Another year another upgrade? ICAST around the corner............

The reel are on sale in places for $139. Is the picture below the new Curado replacement?


----------



## fender66 (Jun 3, 2011)

I figured something was up when I saw everyone selling them for $139. I like that price and reel though and .might have to get a couple. Wish I could see that picture though. Dang Big Brother...blocking everything here at work! #-o


----------



## BaitCaster (Jun 3, 2011)

Yeah, the retailers seem to be clearing them out. Good time to buy one or two!


----------



## Jim (Jun 3, 2011)

Are these it? :-k


----------



## nathanielrthomas (Jun 3, 2011)

Jim said:


> Are these it? :-k



i believe those are an older Japan(or another variation besides the scorpion) version from the D series.. The frame is old, and I remember seeing these a few years ago i think.


----------



## fender66 (Jun 3, 2011)

I like it better than the green they are now.


----------



## LonLB (Jun 3, 2011)

I think it's funny all the shimano fan boys knock the bass pro reels because they change every other year. Yet shimano does the same thing.

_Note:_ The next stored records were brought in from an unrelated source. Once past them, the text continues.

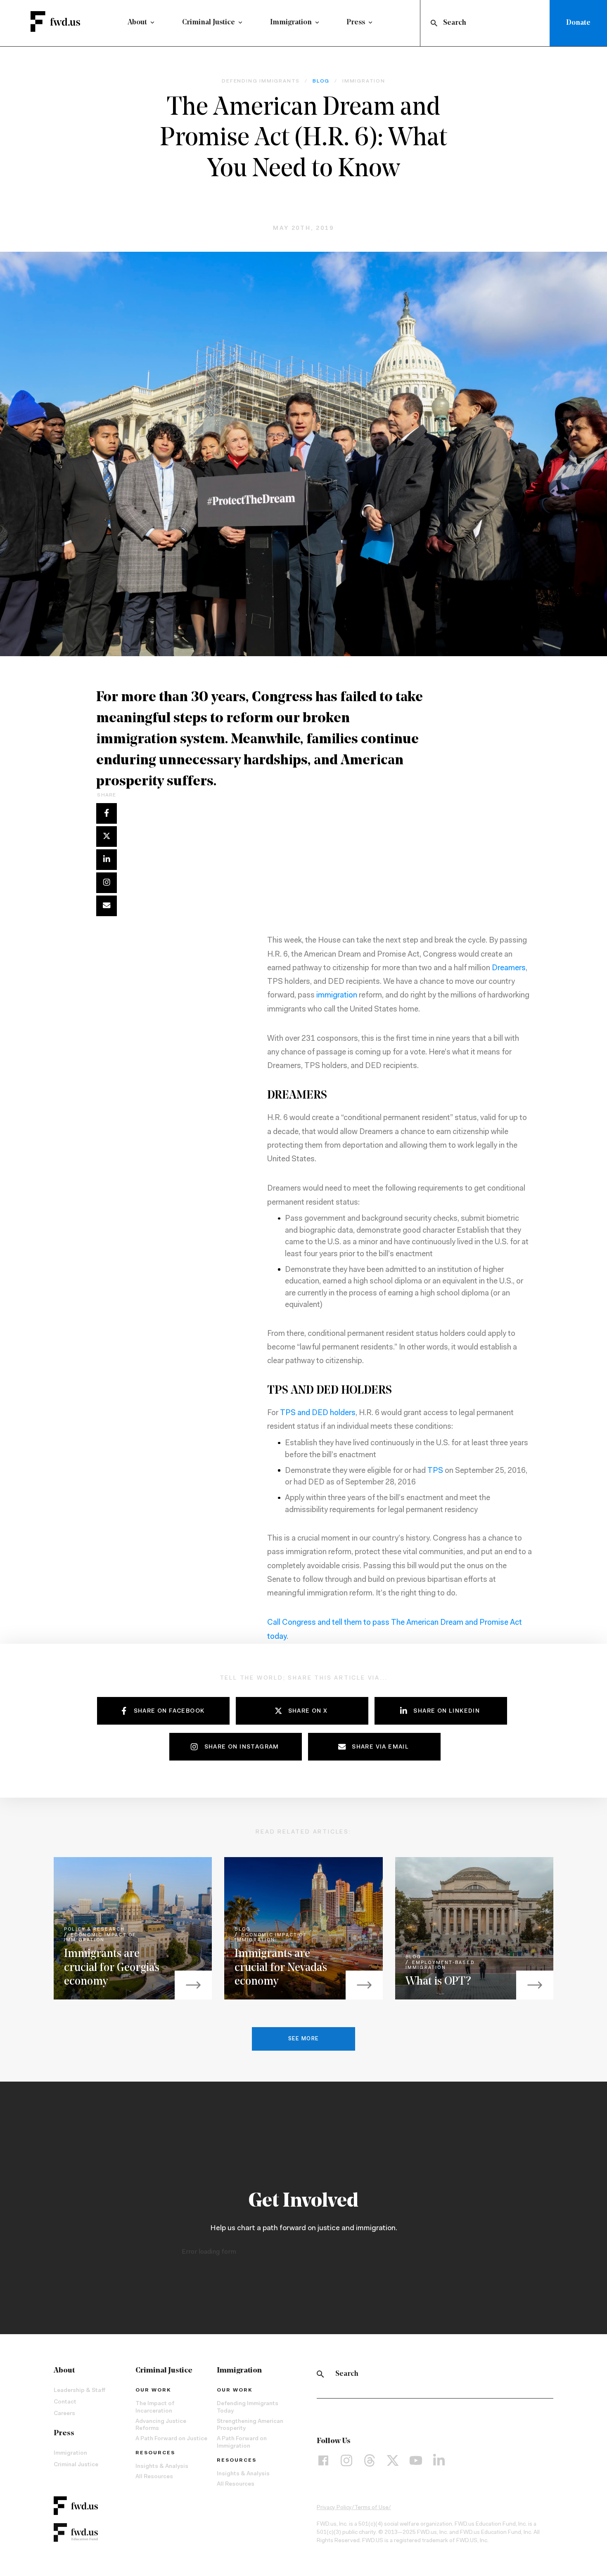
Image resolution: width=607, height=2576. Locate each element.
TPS (435, 1471)
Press (355, 22)
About (137, 22)
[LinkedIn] (439, 2460)
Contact (65, 2402)
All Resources (154, 2477)
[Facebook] (323, 2460)
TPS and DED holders (318, 1413)
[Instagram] (346, 2460)
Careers (64, 2414)
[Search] (320, 2374)
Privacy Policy (334, 2508)
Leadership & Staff (79, 2391)
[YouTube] (415, 2460)
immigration (336, 996)
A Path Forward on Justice (171, 2439)
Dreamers (509, 968)
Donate (578, 23)
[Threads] (369, 2460)
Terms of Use (371, 2508)
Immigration (291, 22)
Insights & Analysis (161, 2467)
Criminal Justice (208, 22)
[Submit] (433, 23)
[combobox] (487, 23)
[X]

The Revo seems to be the only constant. Changes are made sure. But the reel stays the same for the most part.


----------



## nathanielrthomas (Jun 6, 2011)

LonLB said:


> I think it's funny all the shimano fan boys knock the bass pro reels because they change every other year. Yet shimano does the same thing.
> 
> The Revo seems to be the only constant. Changes are made sure. But the reel stays the same for the most part.



I know right?? 4 different models of curado's in 21 years. I welcome any change they offer. Wish they did have a new model every other year, id have a reason to update my beat up curados from the 90's.


----------



## rusty.hook (Nov 16, 2011)

I have used the old red Garcia 5000, the new silver 5500C, and the best reel I have ever used is the old green Curado 200, and the Curado 200BSF, super free. The BSF is the one I have been using now for about a year. You can still buy them used and reconditioned here in Texas for around $65.00 to $75.00


----------



## Cartman (Dec 15, 2011)

You gotta love shimano marketing, Turn a $300 reel (old Chronarch) into a $200 reel (new Chronarch), Which is really just an old $180 reel (Old Curado 200e)...And then make your new curado worse than the previous model.


----------



## rusty.hook (Dec 24, 2011)

That's the reason I only use the Curado 200BSF reels, not worth the extra price. I have 5 now and only paid approx average of $70.00 for all 5. Three had just been service and ready to roll. I have a Curado 100B just for a spare and when and if I start wade fishing.


----------



## New River Rat (Apr 18, 2012)

It kinda burns my buns to see Shimano get it right with the Curado 200E5 or E7, then decide they can change the whole line. :x


----------